- **PROBLEM TO SOLVE**
Copy out only the record lines starting at the one that contains "You are a GUI" and ending at the one that contains "The height and", word for word.
# START OF PROVIDED DATA
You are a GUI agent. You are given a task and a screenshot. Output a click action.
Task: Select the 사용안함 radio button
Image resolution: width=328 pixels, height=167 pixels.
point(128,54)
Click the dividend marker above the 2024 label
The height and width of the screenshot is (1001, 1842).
# END OF PROVIDED DATA
# START OF PROVIDED DATA
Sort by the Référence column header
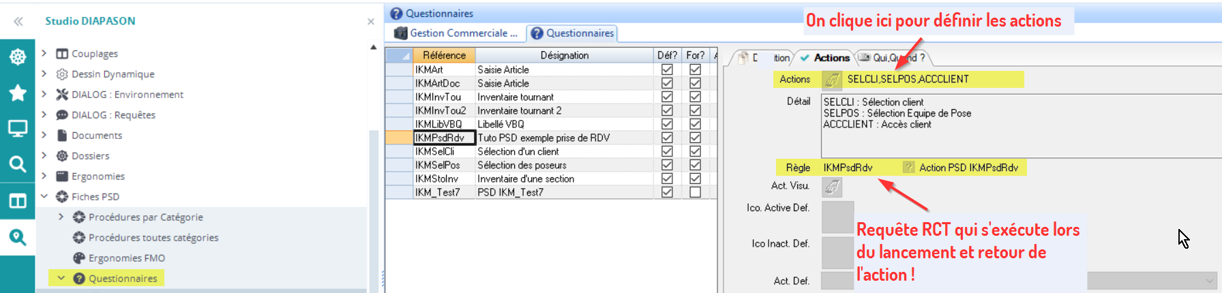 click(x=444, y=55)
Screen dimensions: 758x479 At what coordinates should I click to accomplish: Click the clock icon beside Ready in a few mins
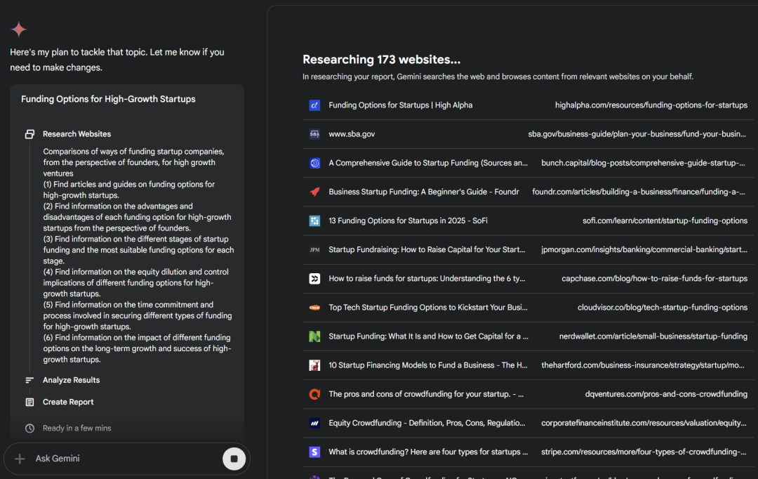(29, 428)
# END OF PROVIDED DATA
- **RESULT FOR THIS EXERCISE**
You are a GUI agent. You are given a task and a screenshot. Output a click action.
Task: Select the 사용안함 radio button
Image resolution: width=328 pixels, height=167 pixels.
point(128,54)
Click the dividend marker above the 2024 label
The height and width of the screenshot is (1001, 1842).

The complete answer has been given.